At 11:01, the chief engineer arrived on the bridge, and the junior officer informed him that the captain was down in the tank. The chief engineer then said, ‘but there’s inert gas in the tank’ and asked if approval had been obtained from the management company.
At 11:02, the chief officer was informed by a member of the crew that they had called the captain to ask him to exit the tank, but that he had not answered. The chief officer immediately went to the number 2 port cargo tank and, at 11:03, after becoming aware of the situation, declared an emergency. At 11:06, the ‘emergency situation’ was announced on the public announcement (PA) system from the bridge.
At approximately 11:15, rescue team 1 (3rd officer and able seaman) entered the tank wearing breathing apparatus and found the captain unconscious on his back on platform 2. The captain’s face mask had come loose, and they could detect no pulse or breathing.
Analysis
On board the vessel, the captain wanted the pumpman to regularly sound the relevant tanks to check for any remaining cargo. The NSIA has not received information clarifying why the captain wanted such measurements to be taken. This was probably because the tanks had not been sounded by an independent surveyor for any remaining cargo after they had concluded unloading at the terminal in Dalian, and that the captain was therefore keen to determine the actual status before the surveyors should come on board to perform their measurements.

Prompt A
Please answer these questions about the tank accident account, one per line:
(i) Who arrived on the bridge at 11:01?
(ii) At what time did the chief officer declare an emergency?
(iii) Which two crew members made up rescue team 1?
Prompt B
From the tank accident account, return the passage between "At approximately 11:15, rescue" and "pulse or breathing.", inclusive.
The entries that follow are separate material, unrelated to the tank accident account.

Records shown
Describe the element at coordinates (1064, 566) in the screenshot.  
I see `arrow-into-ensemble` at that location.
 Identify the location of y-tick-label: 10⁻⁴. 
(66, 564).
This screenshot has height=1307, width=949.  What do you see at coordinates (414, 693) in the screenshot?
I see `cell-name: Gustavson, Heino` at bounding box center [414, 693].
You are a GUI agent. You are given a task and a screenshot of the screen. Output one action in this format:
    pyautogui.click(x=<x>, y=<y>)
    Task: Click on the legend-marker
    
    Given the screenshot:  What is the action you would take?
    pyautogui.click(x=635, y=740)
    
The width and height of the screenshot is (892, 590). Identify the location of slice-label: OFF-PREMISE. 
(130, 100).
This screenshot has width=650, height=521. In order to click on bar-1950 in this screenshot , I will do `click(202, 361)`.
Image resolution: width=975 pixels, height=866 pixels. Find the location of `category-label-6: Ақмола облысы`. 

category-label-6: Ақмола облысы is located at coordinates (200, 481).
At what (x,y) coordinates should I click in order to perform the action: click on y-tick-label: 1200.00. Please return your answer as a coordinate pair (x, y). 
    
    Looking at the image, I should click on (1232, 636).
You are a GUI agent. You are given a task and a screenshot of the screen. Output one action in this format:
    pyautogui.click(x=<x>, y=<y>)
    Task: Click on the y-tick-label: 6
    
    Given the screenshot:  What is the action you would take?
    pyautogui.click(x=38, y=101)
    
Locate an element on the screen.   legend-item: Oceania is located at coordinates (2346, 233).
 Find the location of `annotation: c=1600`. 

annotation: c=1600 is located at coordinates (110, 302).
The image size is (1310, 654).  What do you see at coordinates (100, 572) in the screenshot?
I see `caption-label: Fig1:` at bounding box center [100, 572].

Answer A
(i) The chief engineer
(ii) 11:03
(iii) The 3rd officer and an able seaman

Answer B
At approximately 11:15, rescue team 1 (3rd officer and able seaman) entered the tank wearing breathing apparatus and found the captain unconscious on his back on platform 2. The captain’s face mask had come loose, and they could detect no pulse or breathing.